De conflicttheorie stelt dat spanningen en conflicten ontstaan wanneer middelen, status en macht ongelijk verdeeld zijn over groepen in de samenleving en dat deze conflicten de motor worden voor sociale verandering. In deze context kan macht worden opgevat als controle over materiële hulpbronnen en geaccumuleerde rijkdom, controle over politiek en de instellingen die de samenleving vormen, en iemands sociale status ten opzichte van anderen (niet alleen bepaald door klasse, maar door ras, geslacht, seksualiteit, cultuur en religie, onder andere).
"Een huis kan groot of klein zijn; zolang de naburige huizen ook klein zijn, voldoet het aan alle sociale vereisten voor een woning. Maar laat er naast het kleine huis een paleis oprijzen en het kleine huis krimpt in een hut." Loonarbeid en kapitaal(1847)
De conflicttheorie is ontstaan in het werk van Karl Marx, die zich richtte op de oorzaken en gevolgen van klassenconflicten tussen de burgerij (de eigenaren van de productiemiddelen en de kapitalisten) en het proletariaat (de arbeidersklasse en de armen). Marx concentreerde zich op de economische, sociale en politieke implicaties van de opkomst van het kapitalisme in Europa en theoretiseerde dat dit systeem, uitgegaan van het bestaan van een krachtige minderheidsklasse (de bourgeoisie) en een onderdrukte meerderheidsklasse (het proletariaat), klassenconflict veroorzaakte omdat de belangen van de twee op gespannen voet stonden en middelen onterecht onder hen werden verdeeld.
Binnen dit systeem werd een ongelijke sociale orde gehandhaafd door ideologische dwang die consensus creëerde - en acceptatie van de waarden, verwachtingen en voorwaarden zoals bepaald door de bourgeoisie. Marx theoretiseerde dat het werk van het produceren van consensus werd gedaan in de 'bovenbouw' van de samenleving, die bestaat uit sociale instellingen, politieke structuren en cultuur, en waarvoor het consensus produceerde, was de 'basis', de economische productieverhoudingen.

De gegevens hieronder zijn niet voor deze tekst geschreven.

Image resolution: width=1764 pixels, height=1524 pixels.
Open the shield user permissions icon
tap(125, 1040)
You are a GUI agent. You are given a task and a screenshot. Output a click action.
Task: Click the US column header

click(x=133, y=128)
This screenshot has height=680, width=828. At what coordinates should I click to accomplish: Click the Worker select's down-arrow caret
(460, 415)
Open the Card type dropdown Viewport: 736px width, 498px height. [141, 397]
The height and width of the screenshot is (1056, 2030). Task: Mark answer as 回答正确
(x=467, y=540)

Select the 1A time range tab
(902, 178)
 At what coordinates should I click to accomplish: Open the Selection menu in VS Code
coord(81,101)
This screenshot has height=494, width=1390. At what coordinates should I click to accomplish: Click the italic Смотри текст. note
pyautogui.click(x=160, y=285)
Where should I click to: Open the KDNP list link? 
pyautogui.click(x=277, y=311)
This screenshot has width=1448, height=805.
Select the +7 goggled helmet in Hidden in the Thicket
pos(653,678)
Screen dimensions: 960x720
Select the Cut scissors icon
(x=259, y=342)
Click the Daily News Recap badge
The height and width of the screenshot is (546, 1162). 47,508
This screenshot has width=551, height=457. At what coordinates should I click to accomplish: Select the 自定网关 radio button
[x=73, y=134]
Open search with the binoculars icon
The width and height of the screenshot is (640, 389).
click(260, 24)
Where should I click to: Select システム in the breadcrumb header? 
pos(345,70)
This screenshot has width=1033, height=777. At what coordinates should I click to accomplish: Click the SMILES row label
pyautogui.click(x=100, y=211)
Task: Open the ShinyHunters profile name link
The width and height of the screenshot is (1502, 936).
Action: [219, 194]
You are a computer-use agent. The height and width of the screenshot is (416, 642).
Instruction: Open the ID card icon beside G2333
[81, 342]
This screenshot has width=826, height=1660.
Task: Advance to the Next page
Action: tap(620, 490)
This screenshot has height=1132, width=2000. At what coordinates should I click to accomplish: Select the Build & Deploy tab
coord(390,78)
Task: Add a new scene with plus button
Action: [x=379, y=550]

Marx redeneerde dat naarmate de sociaal-economische omstandigheden verslechterden voor het proletariaat, zij een klassenbewustzijn zouden ontwikkelen dat hun uitbuiting onthulde door toedoen van de rijke kapitalistische klasse van de burgerij, en dan zouden zij in opstand komen en veranderingen eisen om het conflict glad te strijken. Volgens Marx zou de cyclus van conflict zich herhalen als de veranderingen die werden aangebracht om het conflict te sussen, een kapitalistisch systeem in stand hielden. Als de veranderingen echter een nieuw systeem zouden creëren, zoals socialisme, dan zou vrede en stabiliteit worden bereikt.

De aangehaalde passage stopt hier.